AWDL on Macs can interfere with your WiFi connections

3 points by llm_nerd ↗ HN
This is a PSA for Mac users on wireless, as it surely quietly affects many others. Please don't upvote this but let it roll off new, hopefully having helped someone along the way.

For years I've endured the fact that my Macs see periodic latency spikes when connected to WiFi. My Windows box on the same band / router would see solid 1ms pings to the router all day long, but my Macs would jump to 100ms+ for several seconds every 11 seconds or so. It compromised any streaming type activity, such as video conferencing or cloud gaming.

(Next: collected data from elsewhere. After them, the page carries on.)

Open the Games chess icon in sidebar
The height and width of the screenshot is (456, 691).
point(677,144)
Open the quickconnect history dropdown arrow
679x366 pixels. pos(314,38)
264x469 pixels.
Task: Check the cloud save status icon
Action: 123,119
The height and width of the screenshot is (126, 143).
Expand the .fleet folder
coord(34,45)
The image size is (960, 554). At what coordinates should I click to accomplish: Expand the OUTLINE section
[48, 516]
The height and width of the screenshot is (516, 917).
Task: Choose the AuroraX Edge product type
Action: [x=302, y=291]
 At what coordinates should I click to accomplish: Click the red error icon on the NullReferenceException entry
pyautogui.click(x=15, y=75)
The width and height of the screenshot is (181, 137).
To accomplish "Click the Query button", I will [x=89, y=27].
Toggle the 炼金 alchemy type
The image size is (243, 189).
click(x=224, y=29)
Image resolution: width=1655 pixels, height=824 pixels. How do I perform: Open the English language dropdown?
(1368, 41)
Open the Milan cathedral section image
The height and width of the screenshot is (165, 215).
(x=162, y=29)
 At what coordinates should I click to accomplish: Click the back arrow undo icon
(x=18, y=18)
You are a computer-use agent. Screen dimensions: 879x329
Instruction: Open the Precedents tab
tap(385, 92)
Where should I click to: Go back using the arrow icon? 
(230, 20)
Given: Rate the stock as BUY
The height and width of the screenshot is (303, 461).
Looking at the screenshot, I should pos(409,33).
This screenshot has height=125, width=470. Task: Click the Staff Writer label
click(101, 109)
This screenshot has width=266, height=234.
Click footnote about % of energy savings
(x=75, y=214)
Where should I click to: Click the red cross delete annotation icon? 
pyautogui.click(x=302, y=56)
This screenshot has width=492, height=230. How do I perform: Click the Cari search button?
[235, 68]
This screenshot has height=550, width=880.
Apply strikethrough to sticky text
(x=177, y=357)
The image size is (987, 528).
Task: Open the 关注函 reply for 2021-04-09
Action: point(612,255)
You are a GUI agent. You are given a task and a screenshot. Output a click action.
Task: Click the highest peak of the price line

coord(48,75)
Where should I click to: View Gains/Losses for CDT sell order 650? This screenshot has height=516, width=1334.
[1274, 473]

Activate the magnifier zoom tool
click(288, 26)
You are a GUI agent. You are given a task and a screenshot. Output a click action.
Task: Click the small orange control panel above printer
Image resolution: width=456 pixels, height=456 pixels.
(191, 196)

Today it irritated me enough that I actually dug into it, learning that there is a feature on Apple devices called Apple Wireless Direct Link (AWDL) which forcefully changes the channel of your wifi chipset periodically if necessary to (speculatively?) connect with other Apple devices. In the case given I'm seeing these spikes while simply using my Mac and not actively or intentionally using AWDL functionality -- I'm not pasting files across devices, screen casting, etc -- but still the jumps to 100ms or worse (sometimes 300ms+).

AWDL has a fixed set of channels that it uses, and by setting my home wifi router to the same channel AWDL uses (149 for 5Ghz in NA), it no longer performs the channel hopping and my ping is a constant sub-4ms, averaging about 2ms. Huge improvement.

Logically this means that there would be interference, and indeed some vendors recommend avoiding the AWDL channels preemptively, but using the AWDL functions like pasting across devices and I see no negative impact on my other wifi consumers.

https://www.threads.net/@dwforbes/post/C3saGR6Ok3t

1 comment

[ 3.5 ms ] story [ 10.7 ms ] thread
Yeah I was testing out my new home internet service provider and seeing ping from my Macbook to the internet that was all over the place. I got worried and tried from my router - totally normal, so phew.

Later on I remembered this experience and realised something must be up with my wifi. Very long story short, nothing is wrong with my wifi but everything is wrong with my household of Apple devices.

Ping from my router to anything non-Apple on wifi is rock solid. Ping from router to any Apple device (computers, phones, Apple TV) is a mess with periods of stable low latency mixed with random stretches fluctuating between 70 and 250ms.

This is really, really bad isn’t it? Like it would render Apple a complete no go for latency sensitive gaming. It would also explain why despite the fact that I have what I think is a good home network (an ISP with great routing, MikroTik + bridged Eeros, cake running on my WAN link tested with flent rrul), the internet just feels slow sometimes. Pages load slowly one second and not the next, Airplay to my Sonos speakers drops out under specific conditions etc.

Unfortunately I can’t pick channels with Eero so now I am considering changing my access points just to see if it fixes this issue. I feel a bit crazy doing this, but when looking back I’ve rationalised a lot of weird slow internet behaviour to my own error, eg not knowing exactly how to configure cake properly perhaps.